Nota a cura del Dipartimento Esteri del PdCI

Il secondo turno delle elezioni legislative francesi e le ultime elezioni politiche in Grecia hanno messo in luce alcune questioni la cui portata travalica – e di molto – i confini dei rispettivi paesi, per divenire dibattito pubblico e di portata strategica in tutta l’Europa.

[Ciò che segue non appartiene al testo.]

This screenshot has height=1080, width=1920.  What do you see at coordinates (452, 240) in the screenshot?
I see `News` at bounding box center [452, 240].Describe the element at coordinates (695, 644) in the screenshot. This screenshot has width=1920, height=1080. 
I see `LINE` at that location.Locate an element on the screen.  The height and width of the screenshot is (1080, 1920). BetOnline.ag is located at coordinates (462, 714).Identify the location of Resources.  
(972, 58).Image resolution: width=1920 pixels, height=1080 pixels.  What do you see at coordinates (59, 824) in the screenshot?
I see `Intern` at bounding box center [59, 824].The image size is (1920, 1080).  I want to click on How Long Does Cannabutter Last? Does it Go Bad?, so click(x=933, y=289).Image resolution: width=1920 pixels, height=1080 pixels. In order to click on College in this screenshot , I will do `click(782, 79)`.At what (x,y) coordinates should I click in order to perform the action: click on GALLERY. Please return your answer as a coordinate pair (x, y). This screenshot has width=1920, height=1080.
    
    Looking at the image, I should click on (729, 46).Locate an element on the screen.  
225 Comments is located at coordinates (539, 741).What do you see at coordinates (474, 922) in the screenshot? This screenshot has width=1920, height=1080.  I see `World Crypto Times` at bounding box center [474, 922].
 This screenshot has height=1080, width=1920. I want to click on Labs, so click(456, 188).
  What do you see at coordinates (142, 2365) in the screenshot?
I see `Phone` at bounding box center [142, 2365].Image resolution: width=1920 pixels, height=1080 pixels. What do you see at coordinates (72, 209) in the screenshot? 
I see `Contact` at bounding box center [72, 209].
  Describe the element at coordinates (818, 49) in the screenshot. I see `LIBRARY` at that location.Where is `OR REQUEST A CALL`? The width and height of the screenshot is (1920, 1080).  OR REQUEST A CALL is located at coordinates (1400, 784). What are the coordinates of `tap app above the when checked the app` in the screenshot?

Tanto dal voto francese quanto da quello greco emerge ancora, sia pure in contesti così diversi, una sostanziale tenuta del sistema dominante euro-atlantico su cui si regge una Unione europea neo-liberista e neo-imperialistica che si presenta sempre più irriformabile nei suoi assi portanti. La crescita di alcune forze comuniste e di sinistra che si è manifestata in questo contesto va sicuramente valorizzata e popolarizzata, ma essa si pone ancora, di fronte al poderoso attacco del capitale in tutto il continente, inevitabilmente, su un terreno difensivo, di importante accumulazione di forze anti-capitalistiche e progressive, non già su quello di una alternativa strutturale e sistemica credibilmente realizzabile a breve termine, nell'ambito degli attuali rapporti di forza che segnano un'area Ue a rigida tutela atlantica.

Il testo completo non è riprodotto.